We applaud the countless efforts underway elsewhere to explore purely digital work, to enhance technical expertise and extend access and delivery; our contribution will lie in the implications of media convergence for artistic content. The work we commission asks contemporary artists—painters, sculptors, dancers, musicians, poets, storytellers—to collaborate with computer, video and new media artists. We have seen their minds stretch, their work grow, and their audiences come alive. What emerges from these collaborations is unique, unexpected, provocative…and sometimes brilliant.
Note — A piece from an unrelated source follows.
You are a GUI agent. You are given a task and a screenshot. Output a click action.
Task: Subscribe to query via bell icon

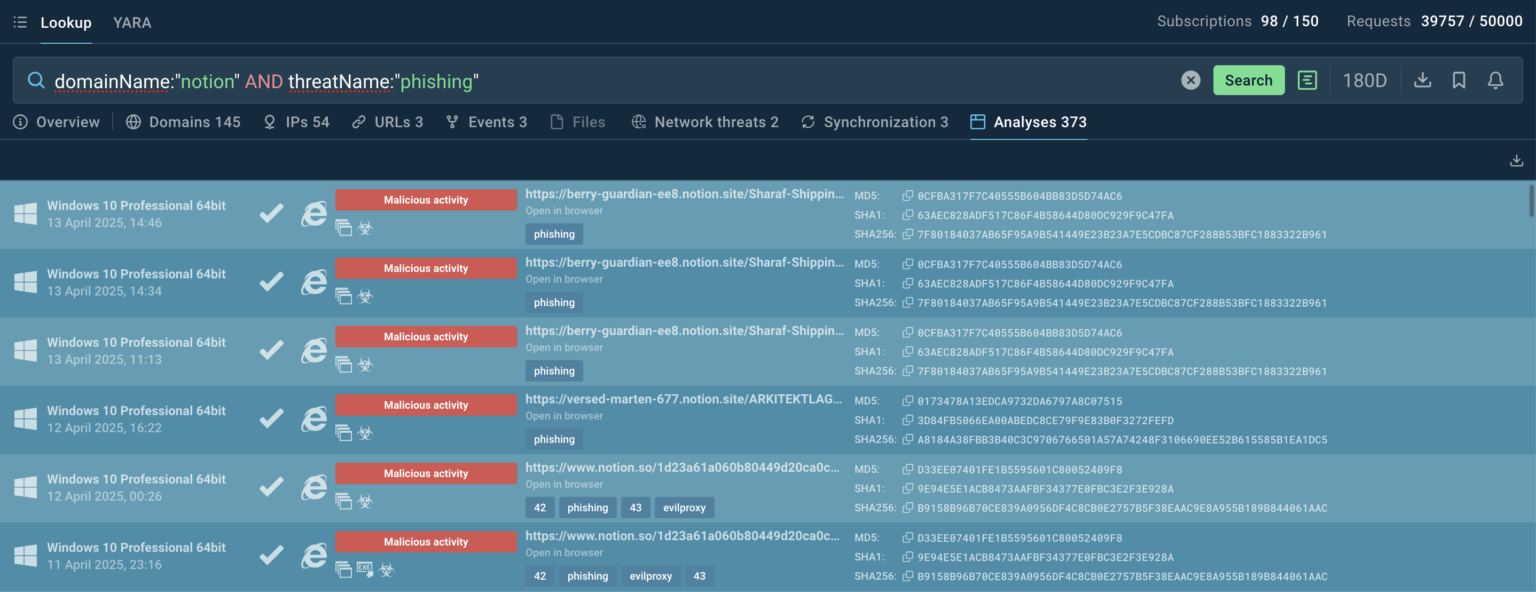tap(1495, 81)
7. The media re-invent the content. We will continue to put together imaginative combinations of proven and promising talents from both the physical and virtual sides of the house of creativity. We encourage them to explore, to learn, to discuss, to argue, and ultimately to create, present and perform. We support their activity both with fellowships and with commissions for specific bodies of work. We place neither demand nor restriction on subject, style or medium. We are catalysts. We provide access to the tools and resources of the new media; they are beyond the limited means of most artists.
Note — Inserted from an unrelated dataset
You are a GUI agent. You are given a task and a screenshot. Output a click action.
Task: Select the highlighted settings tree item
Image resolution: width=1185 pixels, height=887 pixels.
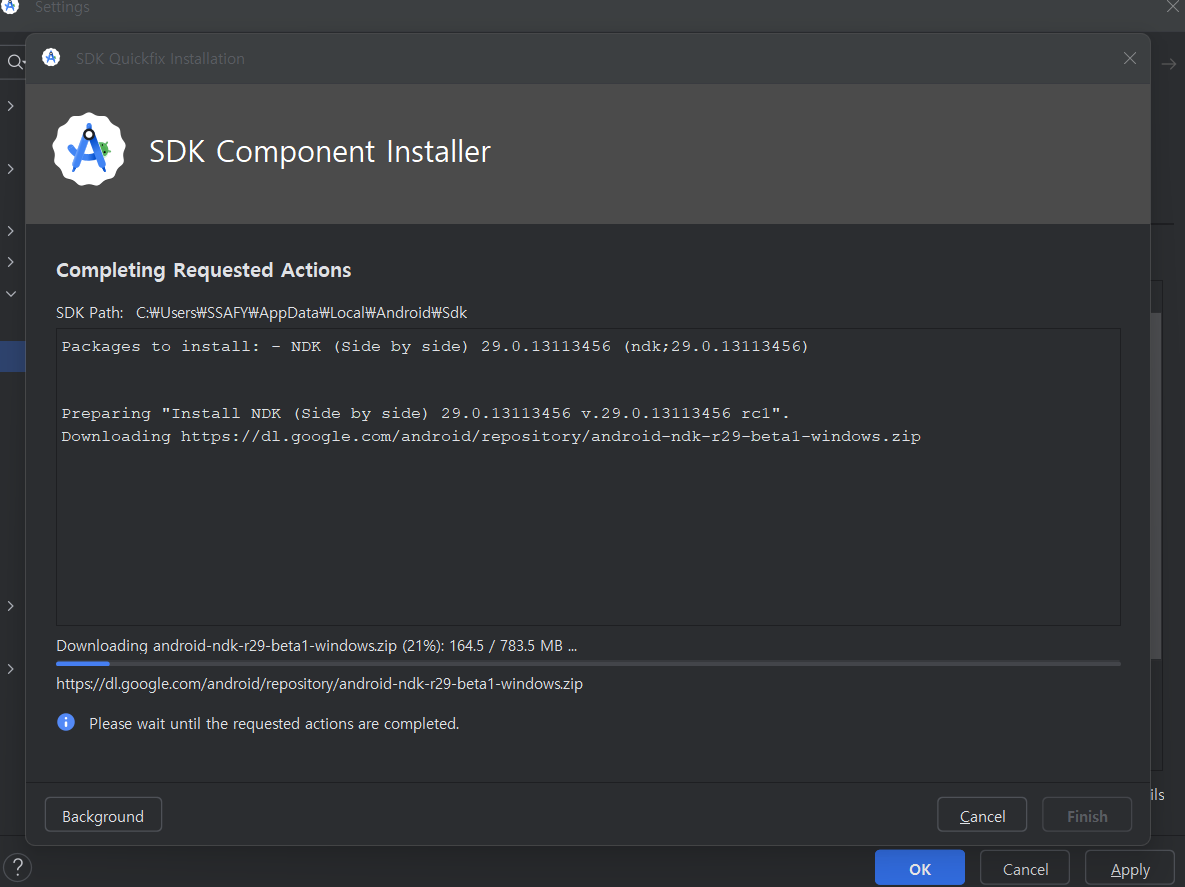click(x=12, y=357)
8. We support visiting artists and artists-in-residence. We encourage them to develop their work to the needs and opportunities of the live-performance-and-exhibition/Internet-streaming synthesis. This is not, we have found, a simple process; friction and dislocation are part of the price of new creative experience. In 1999 we opened our space in SoHo. It enables regular exhibitions of physical, digital and video art, live performances, workshops and discussions, and a broad range of collaborative and experimental effort. The space is linked electronically to our affiliated locations in the US, Japan, and Europe.

9. We broadcast daily, through our website and related electronic technology. We present not only the events taking place at our home and affiliated spaces, but also a wide range of other programs and electronic projects.
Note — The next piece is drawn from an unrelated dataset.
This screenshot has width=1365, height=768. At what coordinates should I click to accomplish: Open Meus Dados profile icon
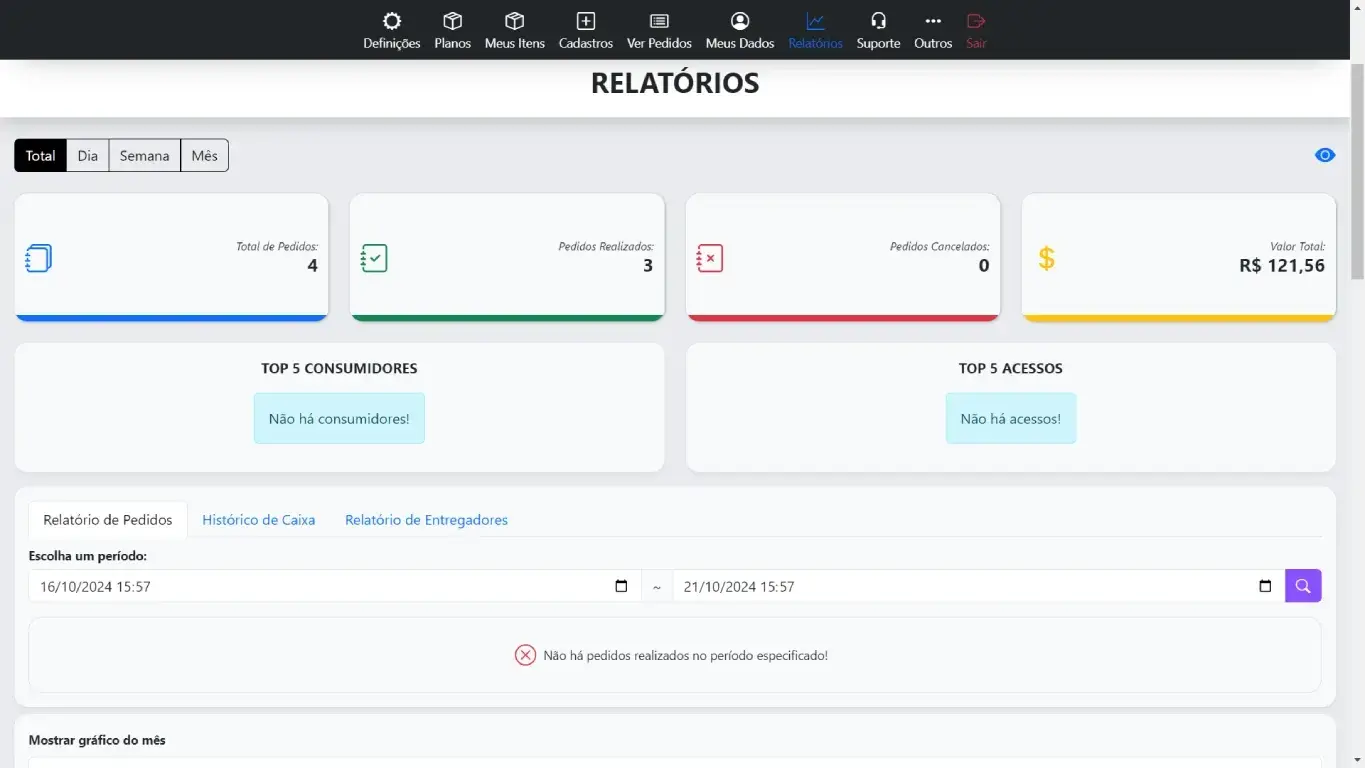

10. We are very selective. We function less as an aggregator site than as a relatively narrow portal opening onto convergent artistic content of a very high quality. We have found that our approach appeals to a wide spectrum of non-trivial users of technology—some are artists, many are relatively young, most are interested in artistic, technological or cultural innovation. We view the discussion and debate that the Web makes possible as central to the development of an artistic vocabulary of convergence. Perhaps more important, we view the transmission of our artists’ works and the consequent perceptual, conceptual or interactive response of the audience as integral elements of the works themselves.

Location One is a not-for-profit, tax-exempt corporation incorporated in the State of New York, with funding from corporations, foundations and private individuals.